WASHINGTON – U.S. Rep. Axne (IA-03), member of the House Agriculture Committee, questioned Chairman and CEO of the Farm Credit Administration (FCA), Glen Smith, on the rising amount of farm debt and farmers turning to alternative lenders who charge far higher interest rates at Tuesday’s Committee hearing.
“I have serious concerns about the level of debt our farmers have,” Rep. Axne said. “Farm debt is projected to hit $416 billion this year, and the $19 billion of farm debt that Iowans have is the highest in the nation. And this level of debt has consequences: the Farm Bureau reports that farm bankruptcies rose 24% compared to a year ago. Additionally, a recent study from Iowa State University classifies 44% of Iowa farmers as financially vulnerable.”
Rep. Axne also raised concerns over a recent report on a rise of farmers turning to alternative lenders outside of the Farm Credit System or traditional banks. These lenders can provide a lifeline for farmers, but often come with stricter terms and higher rates. One such loan carried an interest rate above 30% and required daily automatic withdrawals for payments. Rep. Axne asked Chairman Smith if he has seen an increase in farmers going outside of traditional banks or the Farm Credit System for loans.

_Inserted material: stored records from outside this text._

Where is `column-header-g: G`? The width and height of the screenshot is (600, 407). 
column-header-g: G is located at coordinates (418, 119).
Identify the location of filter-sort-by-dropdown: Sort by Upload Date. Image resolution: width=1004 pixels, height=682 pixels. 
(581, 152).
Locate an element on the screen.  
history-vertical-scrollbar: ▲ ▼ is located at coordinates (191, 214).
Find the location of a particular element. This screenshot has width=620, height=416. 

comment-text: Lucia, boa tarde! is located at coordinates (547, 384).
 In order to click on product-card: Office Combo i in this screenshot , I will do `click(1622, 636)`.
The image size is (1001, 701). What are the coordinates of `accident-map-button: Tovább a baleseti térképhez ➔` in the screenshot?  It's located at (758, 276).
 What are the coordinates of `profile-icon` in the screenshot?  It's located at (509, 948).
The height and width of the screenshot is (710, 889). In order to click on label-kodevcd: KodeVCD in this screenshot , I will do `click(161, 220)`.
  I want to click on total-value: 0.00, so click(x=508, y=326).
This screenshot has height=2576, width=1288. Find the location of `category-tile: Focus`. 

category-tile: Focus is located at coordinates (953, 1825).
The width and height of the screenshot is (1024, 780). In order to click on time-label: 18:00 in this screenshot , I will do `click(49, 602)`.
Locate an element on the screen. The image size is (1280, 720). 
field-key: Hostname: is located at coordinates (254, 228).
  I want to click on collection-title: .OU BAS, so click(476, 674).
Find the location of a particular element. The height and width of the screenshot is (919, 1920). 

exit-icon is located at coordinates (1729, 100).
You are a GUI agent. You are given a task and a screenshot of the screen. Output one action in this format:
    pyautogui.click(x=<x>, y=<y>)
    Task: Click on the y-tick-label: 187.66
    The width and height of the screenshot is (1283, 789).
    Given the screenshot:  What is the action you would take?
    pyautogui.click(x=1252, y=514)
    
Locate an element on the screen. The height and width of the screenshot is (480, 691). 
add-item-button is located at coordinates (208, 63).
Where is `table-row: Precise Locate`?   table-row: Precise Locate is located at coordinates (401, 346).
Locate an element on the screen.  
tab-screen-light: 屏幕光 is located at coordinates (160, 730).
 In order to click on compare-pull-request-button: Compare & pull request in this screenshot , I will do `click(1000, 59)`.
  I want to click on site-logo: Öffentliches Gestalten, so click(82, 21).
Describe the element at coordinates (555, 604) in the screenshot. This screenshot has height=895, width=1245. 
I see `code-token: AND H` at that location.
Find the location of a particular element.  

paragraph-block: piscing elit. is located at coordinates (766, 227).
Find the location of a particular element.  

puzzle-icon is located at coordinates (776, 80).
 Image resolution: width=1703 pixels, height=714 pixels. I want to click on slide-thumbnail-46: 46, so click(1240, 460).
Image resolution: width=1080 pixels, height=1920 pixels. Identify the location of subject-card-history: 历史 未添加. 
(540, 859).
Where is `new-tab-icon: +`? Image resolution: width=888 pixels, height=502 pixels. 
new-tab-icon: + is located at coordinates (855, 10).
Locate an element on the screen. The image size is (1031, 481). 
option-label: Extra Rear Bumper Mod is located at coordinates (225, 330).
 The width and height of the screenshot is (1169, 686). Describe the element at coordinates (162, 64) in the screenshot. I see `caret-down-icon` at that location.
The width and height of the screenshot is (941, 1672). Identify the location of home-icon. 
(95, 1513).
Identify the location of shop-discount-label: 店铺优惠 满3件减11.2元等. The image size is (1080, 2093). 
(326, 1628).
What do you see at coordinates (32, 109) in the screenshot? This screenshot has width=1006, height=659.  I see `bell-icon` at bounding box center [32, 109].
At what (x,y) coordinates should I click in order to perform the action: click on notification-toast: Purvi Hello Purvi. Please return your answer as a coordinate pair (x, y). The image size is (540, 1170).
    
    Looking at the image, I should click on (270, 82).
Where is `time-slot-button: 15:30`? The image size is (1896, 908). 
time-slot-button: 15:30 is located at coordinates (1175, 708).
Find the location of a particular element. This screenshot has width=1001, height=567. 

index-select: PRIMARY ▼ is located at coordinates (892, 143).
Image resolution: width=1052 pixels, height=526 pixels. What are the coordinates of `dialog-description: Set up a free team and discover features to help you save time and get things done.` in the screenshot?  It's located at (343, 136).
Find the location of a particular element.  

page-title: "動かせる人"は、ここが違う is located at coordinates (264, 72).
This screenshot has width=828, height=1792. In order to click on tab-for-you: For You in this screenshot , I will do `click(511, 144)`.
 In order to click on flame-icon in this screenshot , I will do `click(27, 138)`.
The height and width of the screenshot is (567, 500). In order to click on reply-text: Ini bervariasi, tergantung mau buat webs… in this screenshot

“Yes, unfortunately we have,” Chairman Smith responded. “I describe them as payday lenders because of some of the interest rates that have been charged… It’s deeply concerning. It’s deeply concerning the security interests that these alternative lenders are taking that might have an impact on long-term lending that the banks and the system might be holding, as well. So yes, to answer your question, we’re seeing an increase and it is a concern.”
At the beginning of the hearing, Rep. Axne introduced Chairman Smith, a native of Atlantic, Iowa, to the committee. Glen was designated Chairman and CEO of the FCA on July 17 and has served as a member of the FCA board since December 2017. Glen was raised on a diversified crop and livestock farm and graduated from Iowa State University with a degree in agricultural business. Today, their family farm, Smith Generation Farms Inc, encompasses 2,000 acres devoted to corn, soybeans, hay, and a beef cow herd.